Ask the Experts
Sustainability: What is it & why does it matter to FMs?
Sustainability continues to be an emphatic theme throughout facility management. FMs are compelled to explore, develop and identify ways and practices to propel the facility operation while delivering value to the various stakeholders in the FM framework.
When considering sustainability in the built environment, it is the stakeholder that has an interest in the success and solvency of the facility and promotes FM’s sustainable success.
The term stakeholders focuses on the building owners and the paying customers (in this case, tenants). Foundationally, a stakeholder is a person or entity that is directly or indirectly affected by the choices, decisions, successes and failures of an organization. This means employees, vendors, contractors, suppliers; supporting organizations and the community are all stakeholders.
Sustainability must link the stakeholders and focus on three elements: Profits, People, Planet. Without these elements FM organizations and businesses would cease to flourish. This is particularly important while managing COVID-19 realities. The business models that were so reliable pre-pandemic raise questions of their relevance, suitability and reliability. Those business drivers may be less relevant and appropriate in this day. Considering how quickly attitudes and technologies change, the destiny of business is that much more uncertain.
Profit
Obviously, revenue and expenses are primary considerations in business. The revenue streams that historically drove business may not be as robust as expected during this pandemic era. This poses new questions: How do FMs
-
discover and create new revenue streams?
-
create new products and services that allow the built environment to drive new revenue opportunities? evaluate and embrace change in the way customers are using the built environment?
-
manage the reality of tenants engaging more in virtual work?
-
collaborate with tenants to create opportunities of innovation?
These considerations have a bearing on the sustainable financial strength of buildings and organizations.
People
People are critical to the success of any organization – customers, communities and employees. When considering the people factor, it is imperative to consider customers. FMs must ask who the customer is and what characterizes them and what are their needs and attitudes.

Collected data entries:
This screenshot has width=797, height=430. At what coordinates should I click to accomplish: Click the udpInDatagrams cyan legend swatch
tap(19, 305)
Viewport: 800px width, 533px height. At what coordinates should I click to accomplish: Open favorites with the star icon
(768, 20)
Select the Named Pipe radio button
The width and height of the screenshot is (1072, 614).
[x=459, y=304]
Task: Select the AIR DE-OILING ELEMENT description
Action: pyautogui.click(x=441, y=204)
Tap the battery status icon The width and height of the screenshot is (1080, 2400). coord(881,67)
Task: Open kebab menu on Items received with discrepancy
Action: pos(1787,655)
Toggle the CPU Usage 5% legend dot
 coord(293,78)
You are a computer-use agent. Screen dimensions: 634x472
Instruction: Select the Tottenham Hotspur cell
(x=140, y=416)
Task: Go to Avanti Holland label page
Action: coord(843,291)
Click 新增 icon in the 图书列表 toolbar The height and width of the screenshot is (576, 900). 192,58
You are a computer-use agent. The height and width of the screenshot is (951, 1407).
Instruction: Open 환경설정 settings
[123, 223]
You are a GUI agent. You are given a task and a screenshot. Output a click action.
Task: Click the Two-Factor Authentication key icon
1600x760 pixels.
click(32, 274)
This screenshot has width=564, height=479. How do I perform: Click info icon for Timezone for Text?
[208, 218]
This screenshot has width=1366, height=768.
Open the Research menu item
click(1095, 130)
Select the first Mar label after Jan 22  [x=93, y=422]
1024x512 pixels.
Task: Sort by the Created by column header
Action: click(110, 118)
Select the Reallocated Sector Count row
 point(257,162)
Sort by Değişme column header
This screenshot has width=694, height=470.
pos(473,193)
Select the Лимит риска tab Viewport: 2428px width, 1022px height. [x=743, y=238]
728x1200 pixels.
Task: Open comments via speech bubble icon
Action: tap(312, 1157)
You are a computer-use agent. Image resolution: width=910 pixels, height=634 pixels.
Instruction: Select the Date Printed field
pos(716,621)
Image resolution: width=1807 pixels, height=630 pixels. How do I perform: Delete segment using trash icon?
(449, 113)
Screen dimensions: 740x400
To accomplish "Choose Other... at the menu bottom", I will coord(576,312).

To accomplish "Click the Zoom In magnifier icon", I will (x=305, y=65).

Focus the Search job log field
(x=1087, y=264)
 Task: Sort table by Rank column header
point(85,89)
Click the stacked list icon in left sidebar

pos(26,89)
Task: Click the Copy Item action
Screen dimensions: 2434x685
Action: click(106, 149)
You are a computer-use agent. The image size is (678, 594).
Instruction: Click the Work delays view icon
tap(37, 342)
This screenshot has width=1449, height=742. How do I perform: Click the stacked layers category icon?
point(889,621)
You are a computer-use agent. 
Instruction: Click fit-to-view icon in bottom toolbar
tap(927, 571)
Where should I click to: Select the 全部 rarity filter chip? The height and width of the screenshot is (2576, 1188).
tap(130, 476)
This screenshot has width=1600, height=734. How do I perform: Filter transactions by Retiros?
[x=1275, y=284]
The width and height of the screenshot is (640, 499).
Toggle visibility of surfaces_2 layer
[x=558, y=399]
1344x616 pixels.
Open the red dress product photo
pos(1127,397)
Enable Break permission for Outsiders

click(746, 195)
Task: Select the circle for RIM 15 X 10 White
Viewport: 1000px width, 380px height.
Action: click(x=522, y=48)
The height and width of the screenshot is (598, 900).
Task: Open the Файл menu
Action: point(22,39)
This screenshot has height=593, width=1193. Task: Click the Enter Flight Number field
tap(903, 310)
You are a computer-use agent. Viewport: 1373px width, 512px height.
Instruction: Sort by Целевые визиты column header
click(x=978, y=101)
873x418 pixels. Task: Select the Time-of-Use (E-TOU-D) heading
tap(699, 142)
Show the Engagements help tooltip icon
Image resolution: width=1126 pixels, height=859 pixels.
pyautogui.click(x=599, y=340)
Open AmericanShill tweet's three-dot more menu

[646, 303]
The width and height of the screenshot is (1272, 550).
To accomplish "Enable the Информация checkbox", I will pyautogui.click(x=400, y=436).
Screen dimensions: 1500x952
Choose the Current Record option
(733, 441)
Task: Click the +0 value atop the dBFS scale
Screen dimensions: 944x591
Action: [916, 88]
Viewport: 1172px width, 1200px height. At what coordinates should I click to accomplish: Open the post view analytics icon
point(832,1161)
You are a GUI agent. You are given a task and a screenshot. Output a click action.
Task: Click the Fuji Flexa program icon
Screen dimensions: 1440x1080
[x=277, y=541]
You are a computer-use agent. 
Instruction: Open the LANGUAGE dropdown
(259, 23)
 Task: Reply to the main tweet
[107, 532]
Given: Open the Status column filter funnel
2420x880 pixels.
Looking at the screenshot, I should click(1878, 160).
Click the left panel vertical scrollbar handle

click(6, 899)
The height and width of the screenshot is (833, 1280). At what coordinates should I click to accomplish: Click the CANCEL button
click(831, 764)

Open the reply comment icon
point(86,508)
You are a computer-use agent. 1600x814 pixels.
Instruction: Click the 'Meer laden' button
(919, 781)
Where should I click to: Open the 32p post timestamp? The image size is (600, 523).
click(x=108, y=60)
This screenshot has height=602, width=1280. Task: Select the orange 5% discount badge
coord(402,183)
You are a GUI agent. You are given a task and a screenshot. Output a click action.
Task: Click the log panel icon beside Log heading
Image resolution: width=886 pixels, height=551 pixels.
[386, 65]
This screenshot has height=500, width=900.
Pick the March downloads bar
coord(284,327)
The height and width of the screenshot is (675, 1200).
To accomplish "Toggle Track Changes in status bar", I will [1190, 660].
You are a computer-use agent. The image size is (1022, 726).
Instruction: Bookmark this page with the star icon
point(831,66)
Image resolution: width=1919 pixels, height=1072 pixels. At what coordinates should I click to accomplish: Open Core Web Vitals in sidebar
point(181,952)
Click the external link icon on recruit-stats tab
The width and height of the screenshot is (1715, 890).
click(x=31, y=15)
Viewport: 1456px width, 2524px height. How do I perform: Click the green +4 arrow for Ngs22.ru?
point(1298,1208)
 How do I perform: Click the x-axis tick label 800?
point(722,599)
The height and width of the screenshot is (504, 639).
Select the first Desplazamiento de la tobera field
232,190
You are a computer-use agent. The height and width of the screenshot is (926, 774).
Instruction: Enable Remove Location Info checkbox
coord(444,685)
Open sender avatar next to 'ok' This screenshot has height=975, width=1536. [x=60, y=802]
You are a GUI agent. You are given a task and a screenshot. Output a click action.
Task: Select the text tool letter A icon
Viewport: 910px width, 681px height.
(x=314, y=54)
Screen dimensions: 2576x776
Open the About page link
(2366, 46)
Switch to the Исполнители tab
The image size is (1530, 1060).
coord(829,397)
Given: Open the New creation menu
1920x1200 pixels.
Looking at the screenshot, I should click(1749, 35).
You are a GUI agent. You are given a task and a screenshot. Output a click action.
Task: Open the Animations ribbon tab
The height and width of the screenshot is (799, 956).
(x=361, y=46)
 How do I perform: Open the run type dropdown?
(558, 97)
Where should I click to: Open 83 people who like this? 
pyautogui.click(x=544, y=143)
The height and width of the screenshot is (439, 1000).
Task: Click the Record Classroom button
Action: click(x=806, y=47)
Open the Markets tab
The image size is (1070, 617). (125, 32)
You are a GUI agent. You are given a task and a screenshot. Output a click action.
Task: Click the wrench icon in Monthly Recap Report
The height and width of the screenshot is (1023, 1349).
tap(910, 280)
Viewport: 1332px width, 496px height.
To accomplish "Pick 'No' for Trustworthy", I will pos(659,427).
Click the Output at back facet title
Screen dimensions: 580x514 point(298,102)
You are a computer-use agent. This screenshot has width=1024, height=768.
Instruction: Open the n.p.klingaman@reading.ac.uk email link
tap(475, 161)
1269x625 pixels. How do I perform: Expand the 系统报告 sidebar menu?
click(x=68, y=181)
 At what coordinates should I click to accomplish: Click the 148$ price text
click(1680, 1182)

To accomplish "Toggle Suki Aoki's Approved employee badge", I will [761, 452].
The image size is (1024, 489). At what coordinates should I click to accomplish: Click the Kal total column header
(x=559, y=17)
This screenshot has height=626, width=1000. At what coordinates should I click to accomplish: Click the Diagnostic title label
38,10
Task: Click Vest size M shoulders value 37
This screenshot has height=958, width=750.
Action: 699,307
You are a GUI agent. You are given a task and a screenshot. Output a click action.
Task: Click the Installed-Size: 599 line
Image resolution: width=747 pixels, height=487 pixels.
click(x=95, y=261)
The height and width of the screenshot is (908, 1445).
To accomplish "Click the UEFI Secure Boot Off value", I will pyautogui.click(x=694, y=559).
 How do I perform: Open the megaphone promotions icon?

→ Activity
Reproduce the passage of the sustainability article between "When considering sustainability" and "FM’s sustainable success.", inclusive, substituting "viability" for "solvency". You won't need the entries for this.

→ Task result
When considering sustainability in the built environment, it is the stakeholder that has an interest in the success and viability of the facility and promotes FM’s sustainable success.